SUPPLIED RECORDS:

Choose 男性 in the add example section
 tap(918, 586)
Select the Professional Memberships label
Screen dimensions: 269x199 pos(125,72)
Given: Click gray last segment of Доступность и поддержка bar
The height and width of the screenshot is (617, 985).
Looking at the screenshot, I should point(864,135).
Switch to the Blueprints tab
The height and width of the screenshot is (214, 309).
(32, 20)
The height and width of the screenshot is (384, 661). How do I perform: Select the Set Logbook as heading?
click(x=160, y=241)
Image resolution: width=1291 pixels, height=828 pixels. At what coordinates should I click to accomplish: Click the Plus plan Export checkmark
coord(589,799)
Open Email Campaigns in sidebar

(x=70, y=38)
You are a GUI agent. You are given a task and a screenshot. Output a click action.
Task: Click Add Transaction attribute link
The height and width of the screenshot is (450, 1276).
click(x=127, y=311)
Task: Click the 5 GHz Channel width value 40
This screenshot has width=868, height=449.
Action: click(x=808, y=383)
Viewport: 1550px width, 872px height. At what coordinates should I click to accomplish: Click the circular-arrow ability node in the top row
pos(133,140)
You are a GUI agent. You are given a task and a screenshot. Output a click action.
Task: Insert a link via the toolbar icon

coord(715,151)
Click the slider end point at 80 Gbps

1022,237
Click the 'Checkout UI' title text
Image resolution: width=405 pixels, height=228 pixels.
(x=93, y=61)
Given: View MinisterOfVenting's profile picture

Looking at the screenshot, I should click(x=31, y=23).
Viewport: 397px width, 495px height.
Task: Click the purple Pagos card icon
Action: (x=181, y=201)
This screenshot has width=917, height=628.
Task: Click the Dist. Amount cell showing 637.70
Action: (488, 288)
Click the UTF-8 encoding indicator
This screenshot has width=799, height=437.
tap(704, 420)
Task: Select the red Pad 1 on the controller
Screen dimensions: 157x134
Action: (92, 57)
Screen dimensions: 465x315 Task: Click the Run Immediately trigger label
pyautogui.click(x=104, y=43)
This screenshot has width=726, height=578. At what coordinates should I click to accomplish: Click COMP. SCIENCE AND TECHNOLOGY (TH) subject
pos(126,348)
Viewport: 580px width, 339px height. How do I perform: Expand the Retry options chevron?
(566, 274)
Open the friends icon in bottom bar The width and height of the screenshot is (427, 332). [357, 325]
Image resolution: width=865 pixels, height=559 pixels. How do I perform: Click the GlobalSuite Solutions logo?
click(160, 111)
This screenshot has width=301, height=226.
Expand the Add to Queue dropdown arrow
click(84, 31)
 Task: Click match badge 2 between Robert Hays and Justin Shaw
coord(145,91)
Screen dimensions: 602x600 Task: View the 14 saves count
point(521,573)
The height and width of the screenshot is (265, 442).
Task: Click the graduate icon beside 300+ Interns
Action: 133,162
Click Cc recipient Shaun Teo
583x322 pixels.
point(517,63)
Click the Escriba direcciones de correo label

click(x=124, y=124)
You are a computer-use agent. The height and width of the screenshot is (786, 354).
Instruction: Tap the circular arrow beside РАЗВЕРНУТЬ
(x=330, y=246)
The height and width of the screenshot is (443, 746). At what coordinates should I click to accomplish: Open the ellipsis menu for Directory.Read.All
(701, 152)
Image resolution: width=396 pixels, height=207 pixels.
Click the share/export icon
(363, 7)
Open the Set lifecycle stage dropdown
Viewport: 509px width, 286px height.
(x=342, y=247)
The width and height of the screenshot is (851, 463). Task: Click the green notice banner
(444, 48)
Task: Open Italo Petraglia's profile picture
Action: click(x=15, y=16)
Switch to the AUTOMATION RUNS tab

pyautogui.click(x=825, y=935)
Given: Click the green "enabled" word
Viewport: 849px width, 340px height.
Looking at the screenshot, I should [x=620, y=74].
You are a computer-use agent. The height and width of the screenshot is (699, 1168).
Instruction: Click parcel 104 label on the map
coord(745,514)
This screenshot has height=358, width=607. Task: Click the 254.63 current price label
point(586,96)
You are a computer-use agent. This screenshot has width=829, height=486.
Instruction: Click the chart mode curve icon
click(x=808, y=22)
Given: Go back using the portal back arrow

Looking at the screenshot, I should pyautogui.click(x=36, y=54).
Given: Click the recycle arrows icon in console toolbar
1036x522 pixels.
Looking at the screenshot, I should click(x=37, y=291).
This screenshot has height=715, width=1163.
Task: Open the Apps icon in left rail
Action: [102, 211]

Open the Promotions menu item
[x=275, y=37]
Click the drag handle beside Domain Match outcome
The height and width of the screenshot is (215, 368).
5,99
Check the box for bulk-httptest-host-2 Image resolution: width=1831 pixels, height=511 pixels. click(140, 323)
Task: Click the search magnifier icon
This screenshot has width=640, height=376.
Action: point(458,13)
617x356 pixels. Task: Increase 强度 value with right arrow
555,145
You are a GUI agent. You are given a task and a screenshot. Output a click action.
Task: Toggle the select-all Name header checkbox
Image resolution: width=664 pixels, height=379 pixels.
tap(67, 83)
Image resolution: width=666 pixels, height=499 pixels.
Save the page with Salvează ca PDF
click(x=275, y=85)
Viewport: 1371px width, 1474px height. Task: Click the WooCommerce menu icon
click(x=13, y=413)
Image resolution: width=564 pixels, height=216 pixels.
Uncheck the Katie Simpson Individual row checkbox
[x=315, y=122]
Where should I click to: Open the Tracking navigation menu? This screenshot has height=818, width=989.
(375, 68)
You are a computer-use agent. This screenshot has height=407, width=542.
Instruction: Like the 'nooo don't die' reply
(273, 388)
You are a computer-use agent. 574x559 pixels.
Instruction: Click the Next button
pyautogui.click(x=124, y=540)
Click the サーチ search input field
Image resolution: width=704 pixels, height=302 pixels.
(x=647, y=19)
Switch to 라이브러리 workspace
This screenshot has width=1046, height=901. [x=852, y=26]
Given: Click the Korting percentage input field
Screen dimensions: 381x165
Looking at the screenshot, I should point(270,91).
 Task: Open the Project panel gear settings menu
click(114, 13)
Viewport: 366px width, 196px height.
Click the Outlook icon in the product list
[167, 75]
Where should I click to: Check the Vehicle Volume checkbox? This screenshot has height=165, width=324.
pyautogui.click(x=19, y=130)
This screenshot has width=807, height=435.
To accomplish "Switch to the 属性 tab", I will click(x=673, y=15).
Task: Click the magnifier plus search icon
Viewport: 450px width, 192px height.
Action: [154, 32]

TASK TO COMPLETE: The expected answer is a copy of each line above containing "agent".

WRITTEN ANSWER:
You are a GUI agent. You are given a task and a screenshot. Output a click action.
You are a GUI agent. You are given a task and a screenshot. Output a click action.
You are a computer-use agent. The height and width of the screenshot is (786, 354).
You are a computer-use agent. The height and width of the screenshot is (699, 1168).
You are a computer-use agent. This screenshot has width=829, height=486.
You are a GUI agent. You are given a task and a screenshot. Output a click action.
You are a computer-use agent. This screenshot has height=407, width=542.
You are a computer-use agent. 574x559 pixels.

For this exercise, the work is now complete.